Retreat. The word brings up mental images and feelings.
You know, all words bring up mental images and feelings. Because words carry history. Whatever happened to us in the past influences how we interpret words in the present. (Our personal experiences surround words, giving them meaning.)
(Words are not benign.)
Negative connotations can hang on the word, retreat:
To retreat is to give in, move back, and raise the white flag.
Attacked, we fall back in a clashing rush, the sound of steel on steel still ringing in the air, wounds raw.
Positive connotations can also bob and buoy around the word, retreat:
To retreat is to regroup, protect, build up, enhance, and nourish.
Proactively moving in a good direction, we pull back and purposefully enhance our life.

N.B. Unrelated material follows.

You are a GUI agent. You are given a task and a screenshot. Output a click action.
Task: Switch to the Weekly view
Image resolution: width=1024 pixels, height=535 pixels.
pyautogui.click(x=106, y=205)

In your craft [[and life]], a retreat can be exactly what you need.
A day away.
Time in quiet thought. Designed. Focused.
1. Regular retreats (verbs) happen as a normal response to the intricacies of life. They’re involuntary, in response to bad stuff….retreats to stop the attack and care for the bloody [emotional] [personal] [relational] [business] [organizational] [pick one] wound.
2. Purposeful retreats (nouns) happen as a choice. Voluntary. Planned. Retreats as places, to proactively get direction, stay focused, and move forward.
Both are a part of living. Simply because of who we are (and what we want to do), the second kind might be good to put in the calendar today.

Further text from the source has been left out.